For Cross, this struggle is both personal and societal. Clearly, the plethora of goods that have become available over the past century, and changing understandings of just how much children can and should have, follow complex social and historical rhythms. We are currently shaped by trends toward child-centered vacations, marketing, music and media, all focused on creating wonder in sophisticated youth who are increasingly less capable of feeling it.
But there is also a swing back and forth in the hearts of adults. On the one hand, adults see children as adorable, innocent creatures capable of a delight that adults have lost. We love to see them take that first bite of an ice cream sundae. We take joy in watching them unwrap their first teddy bear under the tree. On the other hand, we are dismayed when the children grow into trend-hungry, ravenous spenders, who ask more and more of their parents. When the toddler smiling at his first taste of ice cream is replaced by an overweight teenager eating Cheetoes in front of a television, adults have second thoughts.
When confronting the “cool” kids, adults look around for answers, or perhaps for scapegoats. Who is responsible for little Johnny’s attachment to video games? Adults glare angrily at the advertising industry, or at the slackness of other parents who cannot say no to a whining child. Cross suggests that the problem may lie elsewhere, deep within the hearts of all of us, as we struggle with our own desires and where to direct them. As Paul says, “We know that the law is spiritual; but I am carnal, sold under sin.”

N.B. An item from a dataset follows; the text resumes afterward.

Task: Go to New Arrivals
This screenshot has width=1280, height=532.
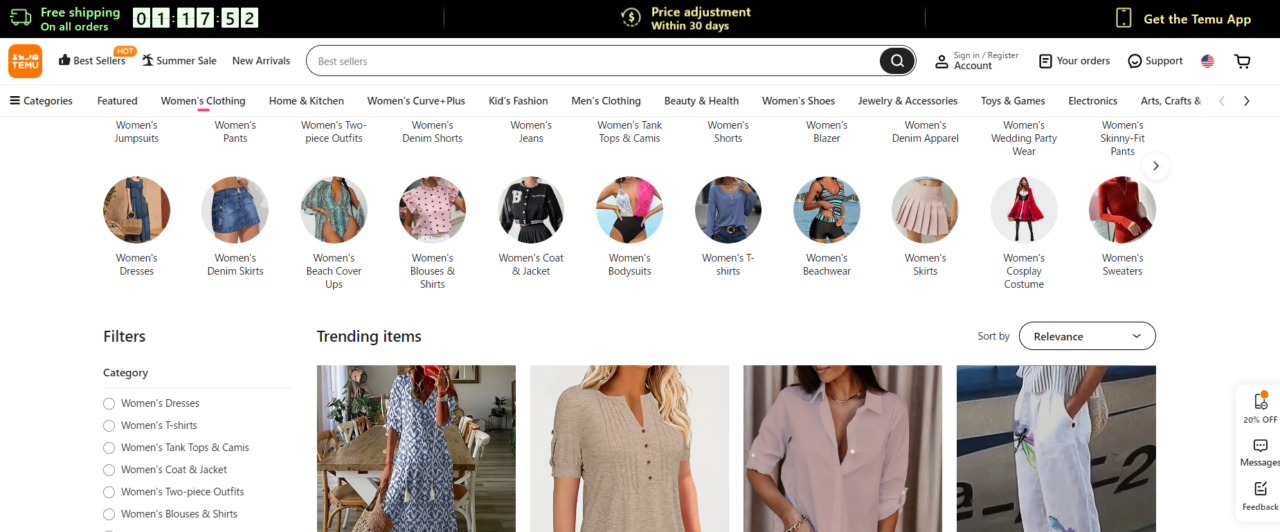Action: [x=261, y=61]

In a world in which children are both consumers and products, and people are indeed sold under sin, the confusion of adults is not so different from that of children. In focusing on the peril of children under consumerism, we are probably trying to understand ourselves, as like Paul we marvel at the tangled strands of our behavior: “I do not understand my own actions. For I do not do what I want but I do the very thing I hate” (Rom. 7:14-15). In an irony of carnal life, a moment of adult generosity toward a little one plays into a system that turns little ones into big spenders themselves.
Cross suggests that our concern about children’s relationship to things is well founded, for in their longings we learn about our longings. “Without realizing it, children become a ‘valve’ for adults, both opening and restricting consumption,” he says. We can shelter their innocence from the world, or expose them to the world in their still-wondrous innocence. But the pendulum ought to swing back and forth. In the end Cross advises, “History suggests that the balance between shelter and wonder can be struck if adults think seriously about children’s needs for shelter and wonder, and less [about] their own.”

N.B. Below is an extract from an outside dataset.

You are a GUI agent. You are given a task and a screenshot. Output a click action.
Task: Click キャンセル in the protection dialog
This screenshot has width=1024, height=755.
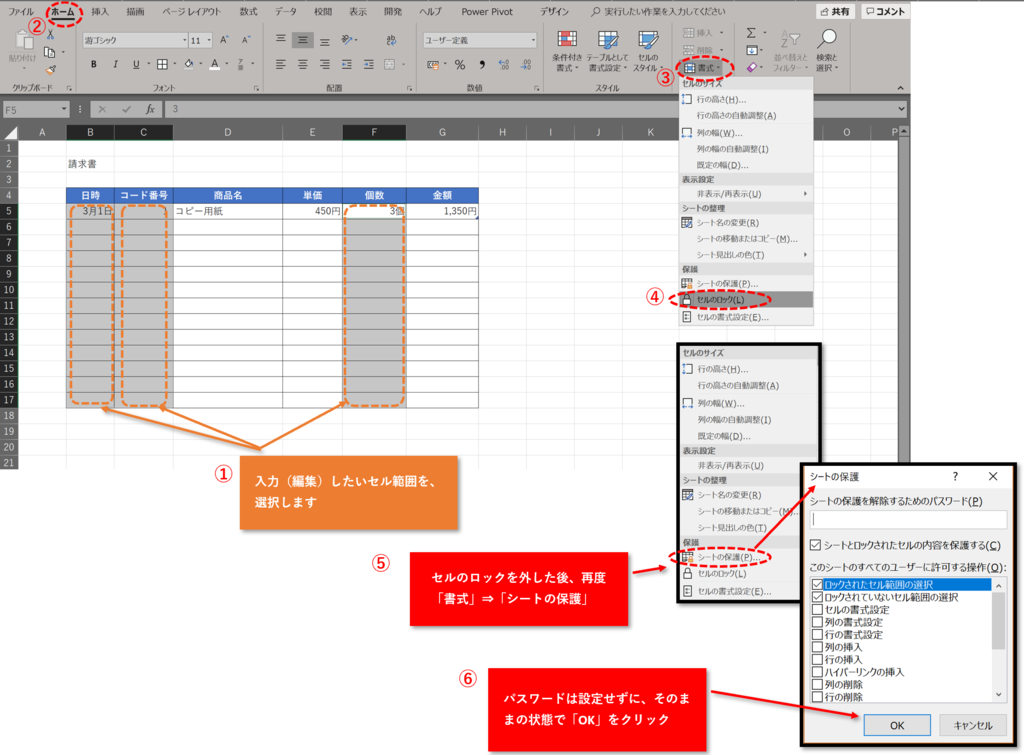tap(971, 726)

Books like these, which delve deeply into both the human heart and the public square, can help us with the old struggle, the longtime call to people of faith to look not only inward and outward, but upward. For even in the struggle between the cute and the cool, between desire and restraint, between children and adults, we need not struggle as those who have no hope.
Amidst the detritus of Christmas excess, we may still return to a different story, one in which a meager stable becomes a house for a king. In a world in which children cry “Gimme,” the gospel reminds us that grace is God’s gift freely given. Between the cute and the cool, the Holy Spirit still intercedes with sighs too deep for words, and as we vacuum up the pine needles we are bold enough to hope and to sigh, “Next year, we are going to do this differently.”